Make the Chili Crisp Sauce
- In a small bowl, whisk together the mayonnaise, chili crisp, maple syrup and lime juice. Season with a touch of salt and pepper. You can thin the sauce with a splash of water if you prefer (this will depend on the type of mayonnaise you use and how thick you like your sauces). Do Ahead: The sauce can be refrigerated for up to 1 week.
Cook the Shrimp, Squash and Broccoli
- Arrange the broccoli, squash and 3 garlic cloves (unpeeled) on the large lined baking sheet. Drizzle with the oil, and season with salt and pepper. Toss to coat. Spread the vegetables in a single layer and bake for 20 minutes
- Meanwhile, place the shrimp in a bowl and grate in 1 garlic clove. Add 2 tablespoons of chili crisp, and season with salt and pepper. Toss to coat. If your chili crisp is thick and dry, add a splash of olive oil (the shrimp should glisten). Refrigerate until needed.
- Remove the veggies from the oven and give them a stir. Scatter the marinated shrimp over top. Return the pan to the oven and bake until the shrimp are opaque throughout and cooked through, about 8-12 minutes, depending on the size of your shrimp.
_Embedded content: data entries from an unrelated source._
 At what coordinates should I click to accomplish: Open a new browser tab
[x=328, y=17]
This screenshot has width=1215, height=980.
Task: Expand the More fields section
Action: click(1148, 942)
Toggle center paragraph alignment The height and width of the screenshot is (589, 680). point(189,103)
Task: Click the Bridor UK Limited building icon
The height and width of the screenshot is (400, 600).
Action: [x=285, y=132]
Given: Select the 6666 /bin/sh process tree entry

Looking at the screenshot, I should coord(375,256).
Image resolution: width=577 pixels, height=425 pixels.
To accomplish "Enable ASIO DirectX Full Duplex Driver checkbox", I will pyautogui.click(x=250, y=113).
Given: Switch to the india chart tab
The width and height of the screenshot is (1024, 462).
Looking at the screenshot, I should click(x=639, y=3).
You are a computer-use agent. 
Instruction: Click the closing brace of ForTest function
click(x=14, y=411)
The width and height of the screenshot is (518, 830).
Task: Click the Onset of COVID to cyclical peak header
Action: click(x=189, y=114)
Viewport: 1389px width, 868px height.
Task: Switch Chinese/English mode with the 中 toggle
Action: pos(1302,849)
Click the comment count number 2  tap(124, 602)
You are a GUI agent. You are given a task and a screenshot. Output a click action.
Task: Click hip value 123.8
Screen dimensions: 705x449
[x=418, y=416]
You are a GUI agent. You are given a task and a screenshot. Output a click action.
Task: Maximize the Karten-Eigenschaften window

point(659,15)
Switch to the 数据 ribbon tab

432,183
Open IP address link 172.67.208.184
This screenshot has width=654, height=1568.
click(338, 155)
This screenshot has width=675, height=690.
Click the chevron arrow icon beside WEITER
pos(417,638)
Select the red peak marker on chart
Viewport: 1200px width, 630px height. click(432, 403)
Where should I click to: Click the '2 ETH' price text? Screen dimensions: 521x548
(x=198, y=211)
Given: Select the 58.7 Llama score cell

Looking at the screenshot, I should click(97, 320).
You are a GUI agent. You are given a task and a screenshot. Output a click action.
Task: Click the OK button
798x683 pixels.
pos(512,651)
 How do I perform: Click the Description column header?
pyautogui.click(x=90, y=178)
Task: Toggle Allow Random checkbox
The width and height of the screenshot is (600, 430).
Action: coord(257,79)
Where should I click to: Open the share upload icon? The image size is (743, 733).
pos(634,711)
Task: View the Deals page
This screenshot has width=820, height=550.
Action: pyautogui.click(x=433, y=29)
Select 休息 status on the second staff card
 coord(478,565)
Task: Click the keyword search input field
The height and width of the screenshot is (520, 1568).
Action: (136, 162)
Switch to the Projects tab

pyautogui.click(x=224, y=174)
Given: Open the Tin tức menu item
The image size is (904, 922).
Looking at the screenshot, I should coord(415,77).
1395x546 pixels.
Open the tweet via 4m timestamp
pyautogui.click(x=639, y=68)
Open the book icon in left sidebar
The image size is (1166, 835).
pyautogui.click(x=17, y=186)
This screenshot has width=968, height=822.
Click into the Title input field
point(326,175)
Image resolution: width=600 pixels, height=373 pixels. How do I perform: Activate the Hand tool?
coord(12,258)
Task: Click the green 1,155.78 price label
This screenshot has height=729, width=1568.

Drizzle the lime juice over everything.
Serve
- Scoop rice or quinoa (or you can omit the grains) into shallow bowls and arrange the vegetables and shrimp over top. Drizzle the bowls with the chili crisp special sauce, and garnish with chopped cilantro, scallions and cashews. Serve with lime wedges and more chili crisp on the side.
Notes
Recipe Tips & Variations
-
- You can swap out the shrimp for 4-6 chicken thighs (depending on their size), and I also suspect tofu would work great. If you use chicken thighs, arrange them over the uncooked vegetables, and bake everything for 30-40 minutes, stirring the veggies halfway through, until the chicken is cooked through.
-
- I love these bowls over rice, but you can omit the grains altogether or use cauliflower crumbles instead.
-
- I use Fly By Jing Chili Crisp, which is gluten-free. Some other brands are thicker or drier, so adjust as needed.
-
- You can use pre-cut butternut squash, but be sure to cut it down into ½-inch-sized pieces so that they cook through. You can also swap out the squash for sweet potatoes and swap the broccoli for cauliflower (or really use any roasted veggies you like, although the timing will change. Good options include green beans, roasted shallots, bell peppers, etc.).
Leta Reti says
Amazing flavors! Cut down the chili crisp slightly. Made the recipe just as written, with shrimp. If you haven’t made this yet, put it on your list of recipes to make, you won’t be sorry.
Nicki Sizemore says
Thank you so much for your comment. ❤️ I’m thrilled you enjoyed!!